### Try it
What is needed is each line of the data below that holds the string "will".

### Data to examine
↓
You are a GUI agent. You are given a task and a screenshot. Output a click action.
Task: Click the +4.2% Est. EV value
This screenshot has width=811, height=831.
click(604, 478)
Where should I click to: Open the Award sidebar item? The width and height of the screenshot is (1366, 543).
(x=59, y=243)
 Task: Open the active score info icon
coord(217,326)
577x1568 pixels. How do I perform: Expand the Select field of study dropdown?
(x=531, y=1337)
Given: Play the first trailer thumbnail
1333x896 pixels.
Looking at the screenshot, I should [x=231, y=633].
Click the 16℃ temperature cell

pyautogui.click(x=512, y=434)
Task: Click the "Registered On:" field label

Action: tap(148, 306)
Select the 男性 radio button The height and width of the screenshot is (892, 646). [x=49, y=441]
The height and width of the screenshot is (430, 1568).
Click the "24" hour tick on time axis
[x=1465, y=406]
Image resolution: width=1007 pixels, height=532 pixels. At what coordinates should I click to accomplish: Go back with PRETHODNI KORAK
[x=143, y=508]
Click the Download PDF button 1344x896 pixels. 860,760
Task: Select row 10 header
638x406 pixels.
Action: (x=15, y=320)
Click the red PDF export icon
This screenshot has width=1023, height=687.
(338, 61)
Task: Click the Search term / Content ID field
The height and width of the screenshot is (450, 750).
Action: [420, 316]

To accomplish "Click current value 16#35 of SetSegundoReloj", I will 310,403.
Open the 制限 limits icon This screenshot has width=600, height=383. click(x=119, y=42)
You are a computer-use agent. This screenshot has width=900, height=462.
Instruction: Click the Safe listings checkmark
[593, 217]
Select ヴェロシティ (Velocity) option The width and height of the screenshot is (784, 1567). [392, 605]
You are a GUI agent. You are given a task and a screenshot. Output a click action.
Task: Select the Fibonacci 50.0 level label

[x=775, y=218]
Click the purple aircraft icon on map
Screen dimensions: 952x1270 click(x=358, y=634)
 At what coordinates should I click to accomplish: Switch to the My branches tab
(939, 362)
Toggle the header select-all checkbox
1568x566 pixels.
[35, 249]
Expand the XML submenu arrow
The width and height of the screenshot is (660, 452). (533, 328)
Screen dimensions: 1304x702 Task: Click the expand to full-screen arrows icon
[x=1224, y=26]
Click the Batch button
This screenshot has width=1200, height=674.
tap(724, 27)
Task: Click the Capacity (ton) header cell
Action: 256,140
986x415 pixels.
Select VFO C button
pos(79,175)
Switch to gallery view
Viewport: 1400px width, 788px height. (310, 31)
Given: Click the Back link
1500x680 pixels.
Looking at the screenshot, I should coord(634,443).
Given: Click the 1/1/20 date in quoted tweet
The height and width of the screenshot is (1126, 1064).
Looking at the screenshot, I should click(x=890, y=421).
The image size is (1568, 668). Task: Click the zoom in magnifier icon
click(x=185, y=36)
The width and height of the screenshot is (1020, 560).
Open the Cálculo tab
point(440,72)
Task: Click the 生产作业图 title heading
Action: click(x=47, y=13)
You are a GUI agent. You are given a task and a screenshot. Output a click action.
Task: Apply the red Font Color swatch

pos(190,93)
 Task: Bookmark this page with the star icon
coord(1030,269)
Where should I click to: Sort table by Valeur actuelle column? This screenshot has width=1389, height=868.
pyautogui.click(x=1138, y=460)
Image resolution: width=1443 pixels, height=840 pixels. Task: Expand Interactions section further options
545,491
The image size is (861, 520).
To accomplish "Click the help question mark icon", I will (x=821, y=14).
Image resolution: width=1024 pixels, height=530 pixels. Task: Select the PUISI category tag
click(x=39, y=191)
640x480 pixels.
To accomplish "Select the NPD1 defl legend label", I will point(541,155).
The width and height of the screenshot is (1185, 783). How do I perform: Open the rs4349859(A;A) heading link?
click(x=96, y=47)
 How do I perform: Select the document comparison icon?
↑
### Expected answer
To accomplish "Click current value 16#35 of SetSegundoReloj", I will 310,403.
To accomplish "Click the help question mark icon", I will (x=821, y=14).
To accomplish "Select the NPD1 defl legend label", I will point(541,155).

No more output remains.